Since the cost of materials for home renovations can fluctuate due to supply chain issues, it’s important to keep an eye on prices.

“There are also certain areas where material costs are more expensive, such as in cities or where materials are scarce due to high demand,” Martin said. “To save on costs, it may be worth exploring alternative materials or shopping around for discounts.”

Labor Costs

“With the current state of the economy, there is an increased demand for skilled tradespeople which can impact the cost of labor,” he said. “It is important to compare quotes from different contractors, as well as considering any additional costs such as travel or equipment rental fees.”

Additionally, for complex projects, Martin said it might be more cost-effective in the long run to hire an experienced architect or designer to lead the renovation.

Ultimately, conducting research and taking time to really cover all the bases can help you save money.

“To keep costs down,” he said, “it is essential to stay informed on current prices and travel expenses as well as comparing quotes from different contractors.”

Jeff Kutas, founder and CEO of MB Sentinel, also emphasized the impact of material, transportation and labor costs on overall renovation expenses.

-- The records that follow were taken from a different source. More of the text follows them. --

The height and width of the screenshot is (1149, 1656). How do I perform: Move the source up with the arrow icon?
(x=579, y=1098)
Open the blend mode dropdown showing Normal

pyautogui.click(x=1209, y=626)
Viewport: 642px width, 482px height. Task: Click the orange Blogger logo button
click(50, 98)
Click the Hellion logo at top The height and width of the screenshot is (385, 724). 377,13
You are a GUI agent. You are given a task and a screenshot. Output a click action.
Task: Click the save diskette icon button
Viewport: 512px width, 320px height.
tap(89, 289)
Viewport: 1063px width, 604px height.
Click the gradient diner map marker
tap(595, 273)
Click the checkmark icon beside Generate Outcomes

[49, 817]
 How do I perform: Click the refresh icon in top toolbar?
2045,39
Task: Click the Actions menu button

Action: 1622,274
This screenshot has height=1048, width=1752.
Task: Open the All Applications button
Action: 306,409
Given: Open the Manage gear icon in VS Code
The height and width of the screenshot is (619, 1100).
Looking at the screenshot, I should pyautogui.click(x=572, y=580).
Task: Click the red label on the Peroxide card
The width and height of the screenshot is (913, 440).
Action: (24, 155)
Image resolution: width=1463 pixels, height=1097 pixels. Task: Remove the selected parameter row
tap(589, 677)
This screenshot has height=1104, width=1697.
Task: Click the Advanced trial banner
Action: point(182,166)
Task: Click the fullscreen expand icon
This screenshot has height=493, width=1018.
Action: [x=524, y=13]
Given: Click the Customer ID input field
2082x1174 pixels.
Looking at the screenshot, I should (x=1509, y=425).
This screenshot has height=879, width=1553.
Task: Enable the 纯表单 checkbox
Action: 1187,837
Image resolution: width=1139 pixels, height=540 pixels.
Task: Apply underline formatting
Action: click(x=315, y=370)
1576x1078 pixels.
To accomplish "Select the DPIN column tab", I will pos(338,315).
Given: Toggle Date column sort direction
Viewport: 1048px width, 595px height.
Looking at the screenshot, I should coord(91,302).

Generally speaking, he said, it looks like they’ll continue on an upward trajectory for 2023, with a few key exceptions.

“High cement prices aren’t likely to abate, in part thanks to increased sand prices and, regionally, droughts causing low water levels on the Mississippi River impacting transportation,” he said. “On the other hand, steel and lumber are already beginning to see some downward action, which should continue with lower demand in the near term.”

If you’re concerned about finding materials needed for your renovation, his supply chain prediction likely will help ease some of your fears.

“Even though prices are still going to remain high compared to pre-pandemic levels,” Kutas said, “it looks like the supply chain is beginning to see some light at the end of the tunnel, which means that lead times should start to wane at some point in 2023.

“Parts and materials which require semiconductors as part of their supply chain are going to buck this trend though, given the ongoing chip shortage.”

While there’s no sure way to know what 2023 has in store for the cost of home renovations, planning head and leaving extra room in your budget will help ensure you get the job done.